Richieste >>
a) Rispondi a queste domande sul testo sulle vittime delle proteste:
(i) In che data e dove fu ucciso Saverio Saltarelli?
(ii) Quanti ragazzi parteciparono ai funerali di Roberto Franceschi?
(iii) In quale strada morì Giannino Zibecchi?
b) Prosegui il testo sulle vittime delle proteste partendo dopo la sua ultima frase.

Fonte >>

───

Nelle scorse settimane, noi, insieme ai tre quotidiani di sinistra, abbiamo 
fatto circolare un libro, "In ordine pubblico", dedicato alle persone 
uccise nelle strade in trent'anni di proteste sociali. L'elenco cominciava 
con Saverio Saltarelli, ucciso da un lacrimogeno che lo colpì al petto a un 
angolo di via Larga, a Milano, il 12 dicembre del 1970. A me, quando ho 
sentito la notizia da Genova, è venuto in mente Roberto Franceschi, 
studente della Bocconi, ucciso da un colpo di pistola alla schiena, mentre 
fuggiva, da un agente di polizia che, se non ricordo male, si chiamava 
Gallo (non solo i nomi delle vittime restano nella memoria). Ai funerali, 
in una Milano incredibilmente silenziosa, parteciparono centomila ragazzi 
dell'età di Roberto. In quel caso, si arrivò al processo, ma l'agente fu 
assolto: aveva inciampato, decise il giudice, e il colpo in aria era 
partito rasoterra. Potrei continuare a lungo, troppo a lungo. Giannino 
Zibecchi lo vidi morire con i miei occhi, schiacciato da un camion dei 
carabinieri che partecipava a un "carosello" impazzito, in Corso XXII 
Marzo, sempre a Milano, nel 1975: Ettore, un mio compagno di allora, lo 
raccolse, era evidentemente morto, la testa schiacciata dalla ruota, e tirò 
fuori da una tasca la sua carta
       d'identità: ecco, mi disse, si chiamava Zibecchi. E poi Giorgiana 
Masi, in un pomeriggio caldo di maggio che finalmente stava finendo, nel 
'77, coi poliziotti, rimasti ignoti, che prendevano la mira e sparavano 
appoggiando
       le braccia ai cofani delle macchine, come al tirassegno. Credo che 
chiunque della mia generazione abbia militato contro il potere negli anni 
settanta possa raccontare episodi di questo genere. E' per questo che 
quelli che sono sopravvissuti fin qui, voglio dire che non hanno scelto di 
essere variamente adottati dal potere, quale che sia, avevano sperato di 
non rivivere più sentimenti come quelli di allora, impotenza e rabbia, e 
soprattutto avevano sperato che non dovessero viverli i ragazzi di oggi.

───

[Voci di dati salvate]
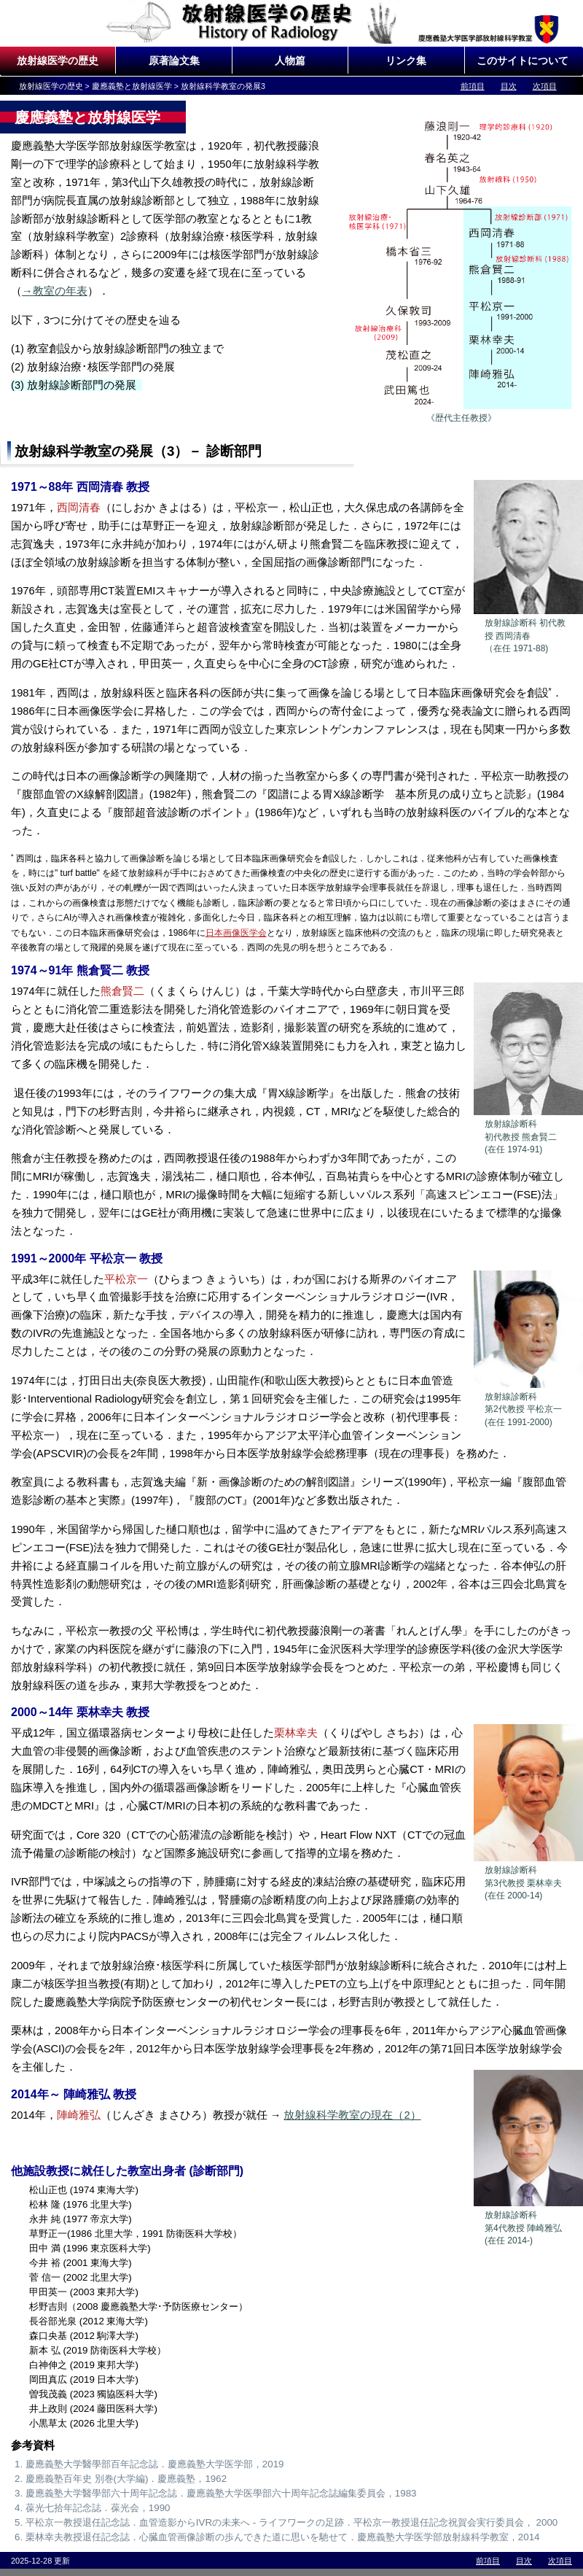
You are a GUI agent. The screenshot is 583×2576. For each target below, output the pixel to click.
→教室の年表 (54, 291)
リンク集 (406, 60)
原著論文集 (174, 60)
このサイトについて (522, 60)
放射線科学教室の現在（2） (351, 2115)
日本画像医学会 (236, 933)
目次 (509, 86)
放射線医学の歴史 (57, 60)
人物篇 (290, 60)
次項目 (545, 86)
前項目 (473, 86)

───

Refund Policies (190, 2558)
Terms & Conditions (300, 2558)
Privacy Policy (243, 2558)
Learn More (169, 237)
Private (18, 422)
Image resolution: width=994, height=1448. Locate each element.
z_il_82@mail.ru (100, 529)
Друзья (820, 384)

───

Risposte >>
a)
(i) Il 12 dicembre 1970, a un angolo di via Larga, a Milano.
(ii) Centomila.
(iii) In Corso XXII Marzo, a Milano.

b)
Che non dovessero essere costretti a un funerale, a ricordare uno di loro 
ucciso, a protestare contro l'arrogante indifferenza del potere, quale che 
sia. Forse è per questo che molti di noi, di quella generazione intendo, 
cercano di riflettere sulla violenza e la nonviolenza, sui fini e sui 
mezzi. Sul fatto, fondamentale, che non si può rifiutare un potere, quale 
che sia, imitandolo.
       Ha scritto Paul Ginsborg, all'indomani del G8 a Genova, che in quei 
giorni e in quelle strade si era creato un trauma probabilmente 
irrimediabile, tra le decine di migliaia di ragazzi che a Genova erano 
andati convinti di poter esercitare il loro diritto a volere un mondo 
diverso da questo, e che ne ripartirono convinti che la Costituzione, i 
diritti della persona, i diritti politici, sono una variabile dipendente 
dagli interessi del potere,
       qualunque potere. Il senso di quel che scriveva Ginsborg era, mi 
parve: insieme a quel ragazzo, sul selciato di Piazza Alimonda, è caduto 
l'esercizio della democrazia, quella che abbiamo conosciuto, con tutti i 
suoi difetti.
       Felice il paese che non ha bisogno di eroi, ha scritto Bertolt 
Brecht. Aggiungerei, modestamente: felice il paese che non ha bisogno di 
martiri. In fondo, il senso del nostro lavoro, qui, si può riassumere in 
questo: sperare, attivamente, che la scritta comparsa fin da subito in 
Piazza Alimonda, per ribattezzarla "Piazza Carlo Giuliani, ragazzo", 
significhi proprio questo: che quelli come Carlo, i ragazzi, si sottraggano 
alla produzione di eroi e di martiri, che fu grande venti o trent'anni fa, 
e rimangano quel che sono, ragazzi appunto, e soprattutto vivi. Perché, 
alla fine, il potere, quale che sia, lo si deve abbandonare a se stesso, 
alla sua corruzione e al suo cinismo, per andare a costruire altrove.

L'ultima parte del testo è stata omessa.